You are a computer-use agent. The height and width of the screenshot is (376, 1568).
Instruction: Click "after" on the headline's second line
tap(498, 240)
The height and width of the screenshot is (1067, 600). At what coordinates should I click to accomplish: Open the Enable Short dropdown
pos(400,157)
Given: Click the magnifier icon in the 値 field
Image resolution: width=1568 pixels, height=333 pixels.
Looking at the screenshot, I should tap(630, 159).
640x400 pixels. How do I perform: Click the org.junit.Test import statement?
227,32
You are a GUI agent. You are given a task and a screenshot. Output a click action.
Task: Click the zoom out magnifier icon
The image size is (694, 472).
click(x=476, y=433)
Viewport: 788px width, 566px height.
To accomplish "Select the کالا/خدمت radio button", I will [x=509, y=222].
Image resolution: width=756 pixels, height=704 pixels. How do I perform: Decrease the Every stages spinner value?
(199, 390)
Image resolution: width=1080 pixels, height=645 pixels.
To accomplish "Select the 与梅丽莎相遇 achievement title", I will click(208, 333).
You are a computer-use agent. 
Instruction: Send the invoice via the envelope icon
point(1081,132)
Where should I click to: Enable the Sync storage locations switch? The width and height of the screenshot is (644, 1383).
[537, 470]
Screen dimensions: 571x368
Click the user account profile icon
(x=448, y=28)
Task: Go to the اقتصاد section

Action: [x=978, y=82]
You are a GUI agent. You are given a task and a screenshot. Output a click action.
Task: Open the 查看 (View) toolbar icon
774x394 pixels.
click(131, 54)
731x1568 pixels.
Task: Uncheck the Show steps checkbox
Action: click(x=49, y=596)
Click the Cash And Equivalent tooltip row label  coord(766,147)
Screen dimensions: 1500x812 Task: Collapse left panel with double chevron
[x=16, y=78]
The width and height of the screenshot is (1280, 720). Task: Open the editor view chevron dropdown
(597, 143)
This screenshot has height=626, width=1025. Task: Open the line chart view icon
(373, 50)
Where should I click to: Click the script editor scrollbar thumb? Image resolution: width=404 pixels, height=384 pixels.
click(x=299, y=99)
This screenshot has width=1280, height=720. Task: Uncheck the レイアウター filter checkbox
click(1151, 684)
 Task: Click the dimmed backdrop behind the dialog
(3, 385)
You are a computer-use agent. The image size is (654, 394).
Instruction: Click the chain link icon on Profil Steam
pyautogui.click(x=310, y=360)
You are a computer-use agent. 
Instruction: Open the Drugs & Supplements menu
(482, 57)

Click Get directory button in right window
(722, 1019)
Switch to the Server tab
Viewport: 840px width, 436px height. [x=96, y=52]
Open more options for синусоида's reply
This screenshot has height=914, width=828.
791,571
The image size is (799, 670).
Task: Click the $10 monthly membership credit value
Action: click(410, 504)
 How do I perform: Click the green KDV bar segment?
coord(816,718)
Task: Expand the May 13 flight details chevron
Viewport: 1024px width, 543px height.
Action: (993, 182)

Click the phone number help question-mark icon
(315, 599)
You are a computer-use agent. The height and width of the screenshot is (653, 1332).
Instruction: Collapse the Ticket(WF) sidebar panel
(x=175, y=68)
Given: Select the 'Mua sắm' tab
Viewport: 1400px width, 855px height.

§

> The problem:
Give the data again in full, exactly.

> Task output:
You are a computer-use agent. The height and width of the screenshot is (376, 1568).
Instruction: Click "after" on the headline's second line
tap(498, 240)
The height and width of the screenshot is (1067, 600). At what coordinates should I click to accomplish: Open the Enable Short dropdown
pos(400,157)
Given: Click the magnifier icon in the 値 field
Image resolution: width=1568 pixels, height=333 pixels.
Looking at the screenshot, I should tap(630, 159).
640x400 pixels. How do I perform: Click the org.junit.Test import statement?
227,32
You are a GUI agent. You are given a task and a screenshot. Output a click action.
Task: Click the zoom out magnifier icon
The image size is (694, 472).
click(x=476, y=433)
Viewport: 788px width, 566px height.
To accomplish "Select the کالا/خدمت radio button", I will [x=509, y=222].
Image resolution: width=756 pixels, height=704 pixels. How do I perform: Decrease the Every stages spinner value?
(199, 390)
Image resolution: width=1080 pixels, height=645 pixels.
To accomplish "Select the 与梅丽莎相遇 achievement title", I will click(208, 333).
You are a computer-use agent. 
Instruction: Send the invoice via the envelope icon
point(1081,132)
Where should I click to: Enable the Sync storage locations switch? The width and height of the screenshot is (644, 1383).
[537, 470]
Screen dimensions: 571x368
Click the user account profile icon
(x=448, y=28)
Task: Go to the اقتصاد section

Action: [x=978, y=82]
You are a GUI agent. You are given a task and a screenshot. Output a click action.
Task: Open the 查看 (View) toolbar icon
774x394 pixels.
click(131, 54)
731x1568 pixels.
Task: Uncheck the Show steps checkbox
Action: click(x=49, y=596)
Click the Cash And Equivalent tooltip row label  coord(766,147)
Screen dimensions: 1500x812 Task: Collapse left panel with double chevron
[x=16, y=78]
The width and height of the screenshot is (1280, 720). Task: Open the editor view chevron dropdown
(597, 143)
This screenshot has height=626, width=1025. Task: Open the line chart view icon
(373, 50)
Where should I click to: Click the script editor scrollbar thumb? Image resolution: width=404 pixels, height=384 pixels.
click(x=299, y=99)
This screenshot has width=1280, height=720. Task: Uncheck the レイアウター filter checkbox
click(1151, 684)
 Task: Click the dimmed backdrop behind the dialog
(3, 385)
You are a computer-use agent. The image size is (654, 394).
Instruction: Click the chain link icon on Profil Steam
pyautogui.click(x=310, y=360)
You are a computer-use agent. 
Instruction: Open the Drugs & Supplements menu
(482, 57)

Click Get directory button in right window
(722, 1019)
Switch to the Server tab
Viewport: 840px width, 436px height. [x=96, y=52]
Open more options for синусоида's reply
This screenshot has height=914, width=828.
791,571
The image size is (799, 670).
Task: Click the $10 monthly membership credit value
Action: click(410, 504)
 How do I perform: Click the green KDV bar segment?
coord(816,718)
Task: Expand the May 13 flight details chevron
Viewport: 1024px width, 543px height.
Action: (993, 182)

Click the phone number help question-mark icon
(315, 599)
You are a computer-use agent. The height and width of the screenshot is (653, 1332).
Instruction: Collapse the Ticket(WF) sidebar panel
(x=175, y=68)
Given: Select the 'Mua sắm' tab
Viewport: 1400px width, 855px height.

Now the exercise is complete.